Nonprofits reconsidering Copperas Cove Civic Center as location for events

Cove Leader-Press 

The Copperas Cove Civic Center is the largest venue available for event rental in the city of Copperas Cove, and an ordinance approved this spring by the Copperas Cove City Council which was intended to help increase revenue appears to have had the opposite effect. 
Nonprofit groups are starting to look elsewhere to hold their events, after the city council removed the option of receiving any discounts for rentals. 
At a recent meeting of the Greater Copperas Cove Community Action Network, two nonprofit representatives talked about the fact that the city has eliminated nonprofit discounts and at least one group’s leader has reconsidered using the Civic Center and instead is holding the event in Killeen. 
Joann Courtland, director of Operation Stand Down Central Texas, needed to relocate her stand downs for homeless veterans from its usual location, the armory in Killeen. Courtland, a Covite, wanted to hold it at the Copperas Cove Civic Center, but she was able to rent the Killeen Community Center for a less expensive rate. 
Another nonprofit, the Refuge Corporation, usually holds a community Thanksgiving basket distribution on the Tuesday before Thanksgiving at the Civic Center. This year, with no discount available and facing a $500 fee for one day, Joseph Solomon, Refuge Corporation’s director, said they might have to find another location. He commented at a recent meeting of nonprofits that $500 would be able to purchase more food for baskets Thanksgiving. In the past, the group has been able to use the civic center at no cost to distribute hundreds of free Thanksgiving baskets to Copperas Cove families. 

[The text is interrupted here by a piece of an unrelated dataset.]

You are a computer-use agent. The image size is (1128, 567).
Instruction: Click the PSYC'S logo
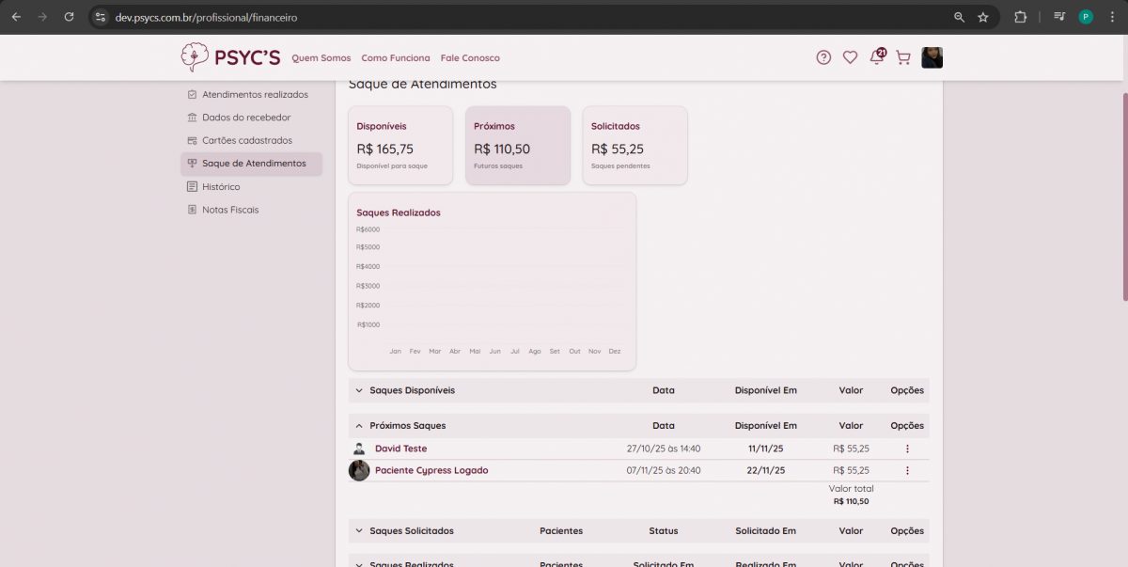230,57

The rental rate changes were first discussed back in March, when place 4 councilman Jay Manning requested that the council discuss fees associated with renting the Civic Center, particularly for nonprofit groups. He said an increase in rental rates after 2014 caused an issue, that in addition to “destroying our cash flow, the increased cost has prevented those who would like to use the meeting hall from doing so.” He believed at that time it would be better to return to the 2014 daily rental rate of $500. 

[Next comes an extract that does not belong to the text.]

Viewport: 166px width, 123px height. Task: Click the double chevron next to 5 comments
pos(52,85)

Representatives of the Copperas Cove Chamber of Commerce’s Military Affairs Committee were present during those meetings and said the costs for holding their banquets were too pricey to continue the dinners at the civic center. Since resuming their banquets, the committee has held its banquets at the Holy Family Catholic Church social hall. Councilman Charlie Youngs took the prior council to task for raising rates which “cut (the military affairs committee) off at the knees because we’ve raised the fees for the citizens.” 
Also during those March discussions, interim city manager Ryan Haverlah said the council should look at the discount policy, that if the fee is reduced, everyone should pay the full rate without a discount. The council directed the full-day rental rate be lowered to $500 and remove option of a discount. At that time, it was discussed that the option of any discount would be left up to the council. 
“If there is a public purpose or special situation involved, then that would come back to us anyway,” Yancey said at that time, hoping that lowering the cost would cause  rebound effect on revenue. Councilman James Pierce Jr. called the recommendation a “win” for the city and a good compromise. 
Fast forward nearly six months since the ordnance was approved on April 3 and an expected increase in revenue has not occurred. 
According to rental numbers provided by the city’s Parks & Recreation Department, the city has collected only $5,780 in rental fees from Feb. 28 through September 15 of this year. From October 2017 through February 2018, the civic center was rented eight times, with four of those rentals discounted, bringing in a total of $3,600. The total of $9,380 is less than the $9,400 collected during the prior fiscal year.
The Civic Center has been rented 23 times from April 3 through September 18, said Joe Brown, Parks & Recreation Director. Out of those 23 rentals, 15 were free rentals or received a discount, with majority of the rentals being with the Copperas Cove Independent School District, which has an agreement with the city that waives rental fees in exchange for the city using some district facilities for events at no cost.
For 2014-2015, the civic center collected $17,400 in rental revenue, which would have been $21,000 without discounts. In 2015-2016, the rental revenue dropped to $14,250, which would have been $17,600 without discounts. During fiscal year 2016-2017, the civic center collected $9,400 in revenue, which would have been $14,400 without discounts. 
When asked for a response on the lack of revenue for the civic center, place 2 councilman James Pierce Jr. said he thinks the council should revisit the idea of increasing the rental rates, but reinstating discounts for nonprofits.